● Available records

-*-

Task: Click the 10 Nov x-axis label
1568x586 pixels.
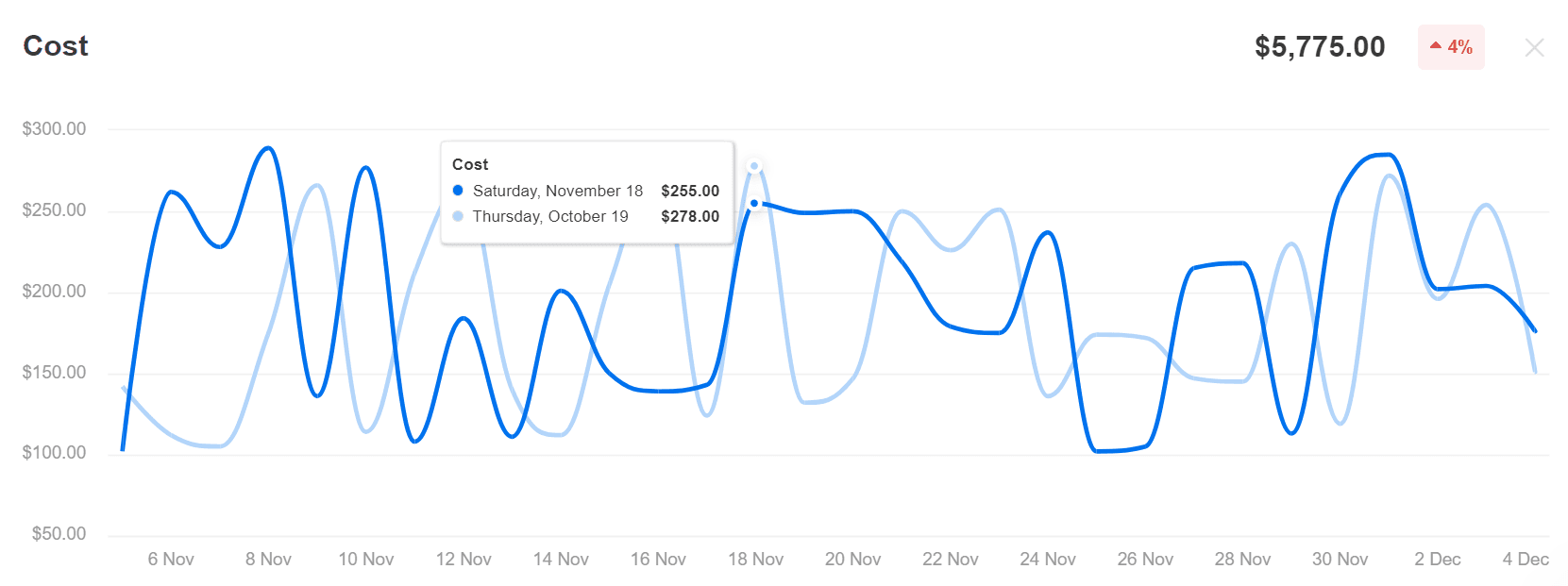Action: [366, 559]
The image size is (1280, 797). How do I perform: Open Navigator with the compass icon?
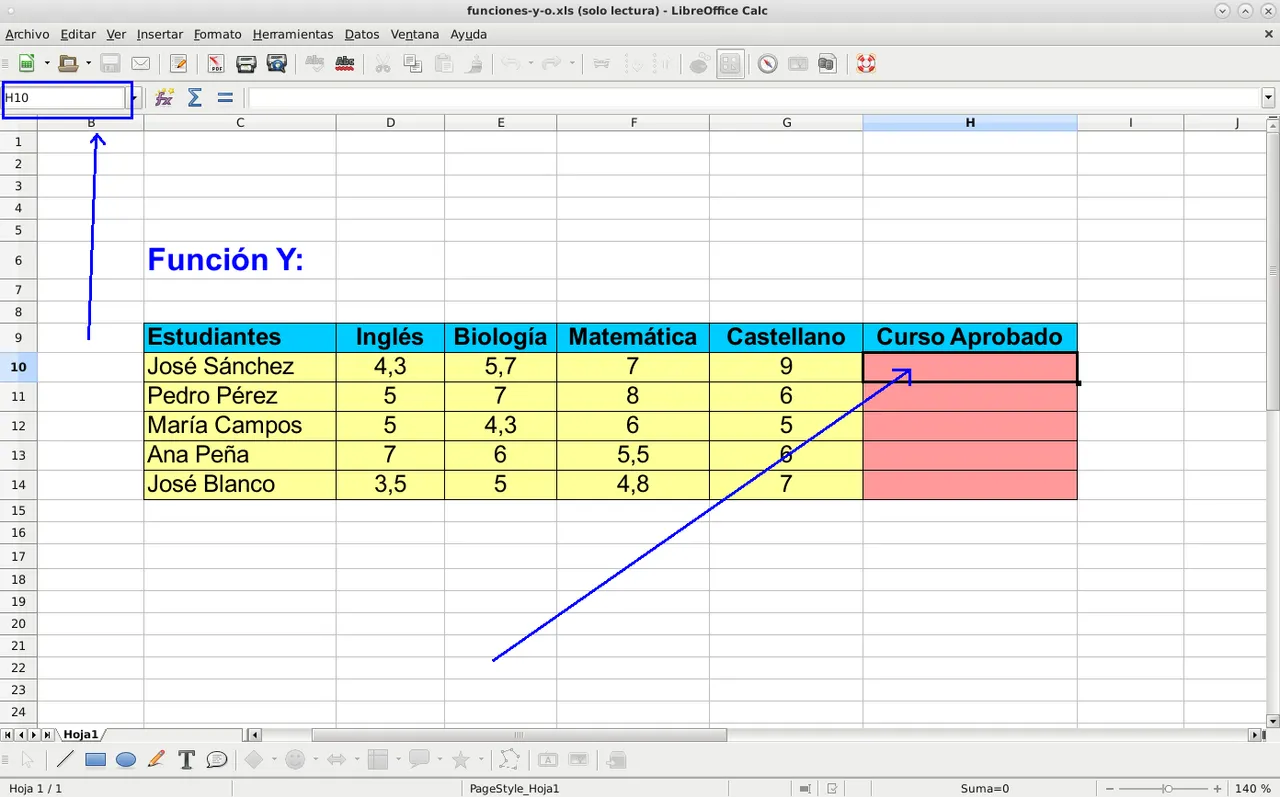pos(767,64)
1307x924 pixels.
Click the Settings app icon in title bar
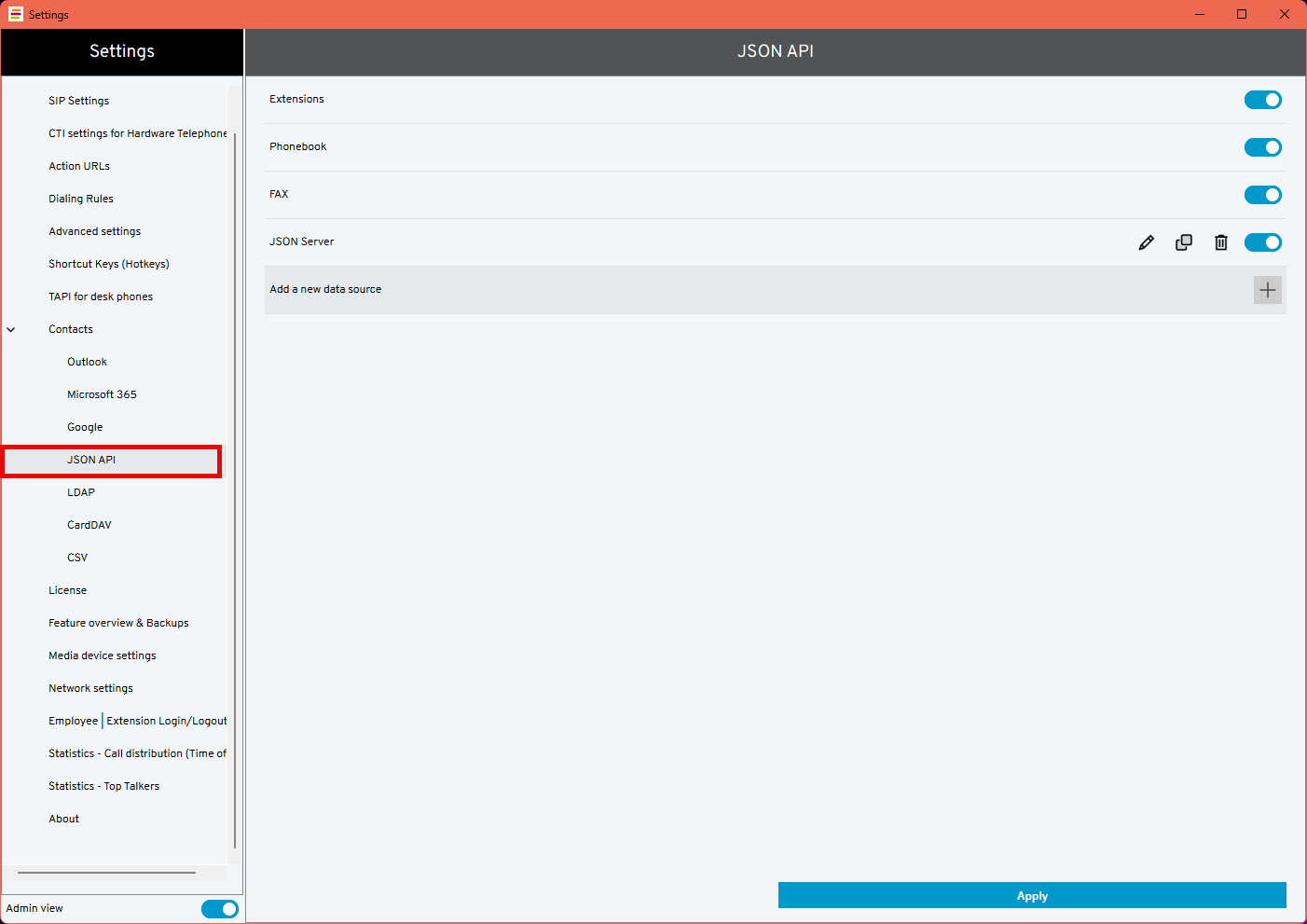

-*-

● Activity
Task for the records above: copy every line in which the word "Click" occurs.

● Exercise solution
Task: Click the 10 Nov x-axis label
Click the Settings app icon in title bar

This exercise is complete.